On m’attend au prochain ravito

Ravito 1, au km 13. Il ne reste plus de Coke… Faudra attendre au prochain pour le boost d’énergie!

Je jette un coup d’œil à mon cell. Tous les coureurs devaient télécharger l’application Ondago, qui nous permettaient de savoir exactement où l’on se situait sur le parcours. En activant une fonction de géolocalisation, nos proches pouvaient aussi nous suivre à distance. Le hic, c’est que ça bouffait beaucoup trop de batterie… Pas le choix de désactiver l’application.

Ma gang n’était pas sur place, à part ma sœur Nadia et mon beau-frère Thomas qui souhaitaient me voir au ravito 6, avant la montée du MSA. Plusieurs autres voulaient de mes nouvelles.

Savoir que ses proches sont présents, physiquement ou seulement en pensées, ça n’a pas de prix quand on court de telles distances. C’est souvent ce qui fait la différence entre la réussite et l’abandon.

En quittant chaque ravito, j’ai donc pris l’habitude de texter Jess, qui me répondait illico en m’encourageant tout en refilant les dernières infos au reste de ma gang. J’avais un crew de feu, à distance. Même virtuellement, quelqu’un m’attendait au prochain ravito.

Pas d’eau pendant 5 kilos

En route vers le ravito 2, au début du sentier des Caps, Stéphanie Jeker me rattrape. On avait déjà couru quelques fois ensemble avec le club de trail. Je décide d’accélérer un peu pour la suivre. On jase d’un paquet de trucs. C’est cool. Parfois, elle prend un peu d’avance, puis je la rattrape. Ou l’inverse.

Ça a été comme ça jusqu’au ravito 4, au 50e km. À partir de là, je n’ai plus été capable de la suivre. Le fameux mantra « slow is smooth, smooth is fast » s’était finalement imposé de lui-même un peu avant, après un très long passage à vide.

Je n’avais pas bu assez au ravito 2, au 26e km. Résultat: j’avais complètement vidé mes deux bouteilles de 500 mL à partir du 35e. Il m’en restait 5 à faire avant le ravito 3. Ce n’était pas la canicule vécue ailleurs au Québec, mais il faisait quand même passablement chaud.
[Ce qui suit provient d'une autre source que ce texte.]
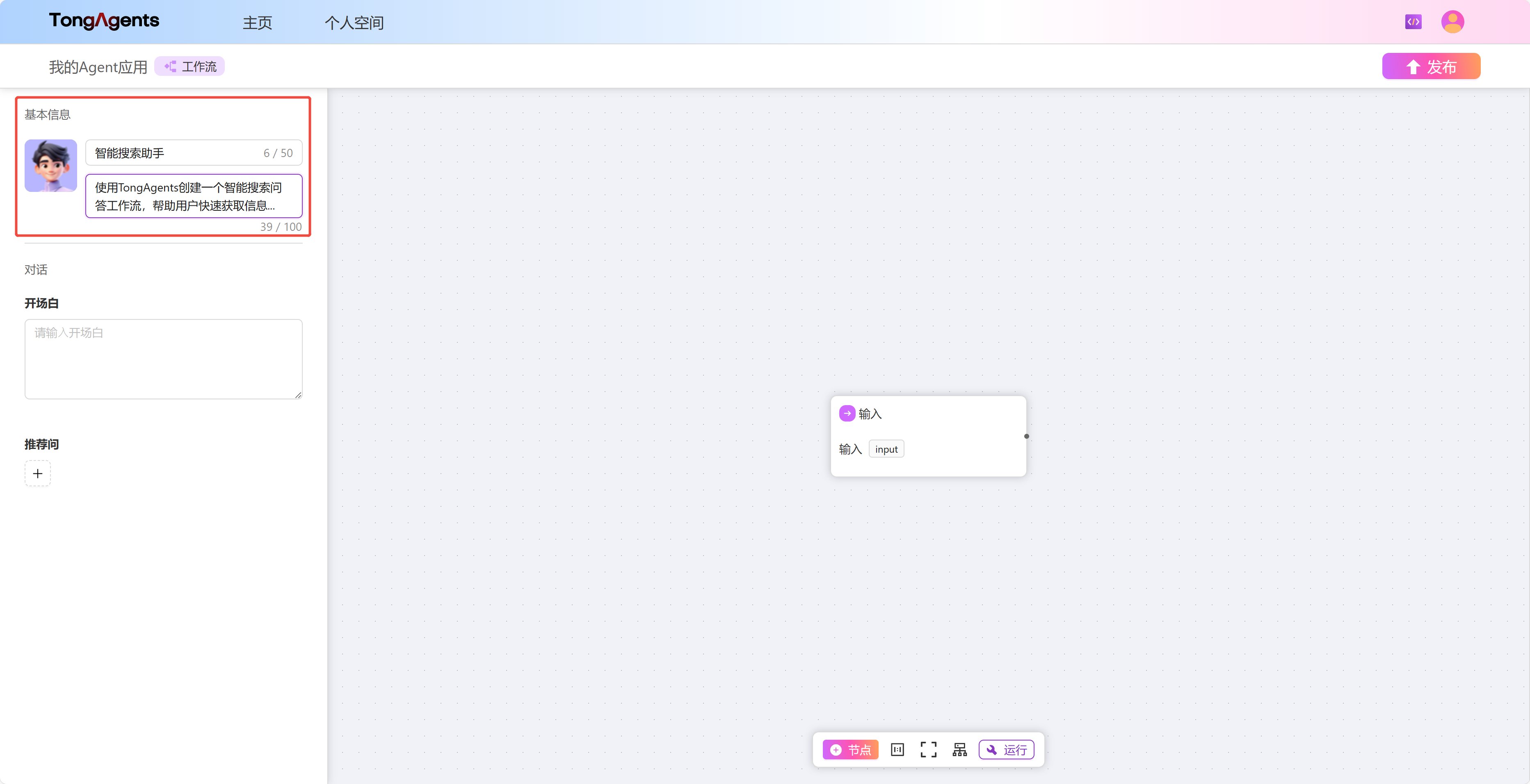Click the auto-layout hierarchy icon

click(959, 750)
Et qui dit pas d’eau dit « j’arrête de manger des gels, sinon mon estomac ne m’aimera pas ».

Quand je suis finalement arrivé au ravito 3, j’ai calé 1 litre d’eau d’un coup. Ça m’a ensuite pris un ou deux kilomètres de marche avant que mon estomac me donne le go pour recommencer à courir et à manger un peu. Rendu là, je me suis dit que je ferais le reste de la course à mon rythme, en respectant mon corps et avec l’objectif de pouvoir recourir quelques jours plus tard.

En mode solution

C’est entre le ravito 4 et 5 que ça s’est passablement compliqué. Sentier Mestachibo, le long de la rivière Sainte-Anne (pardon, Sainte-Âââânne). Très technique. Presque impossible à courir. De nombreuses roches mouillées à enjamber.

J’ai toujours mes pôles en main, pour m’aider à ne pas perdre l’équilibre. Mon bâton s’insère entre deux roches. Au même moment, mon pied glisse. Clac! Bâton cassé d’un coup. Eh merde! Vive le carbone… Je venais juste de les acheter en plus!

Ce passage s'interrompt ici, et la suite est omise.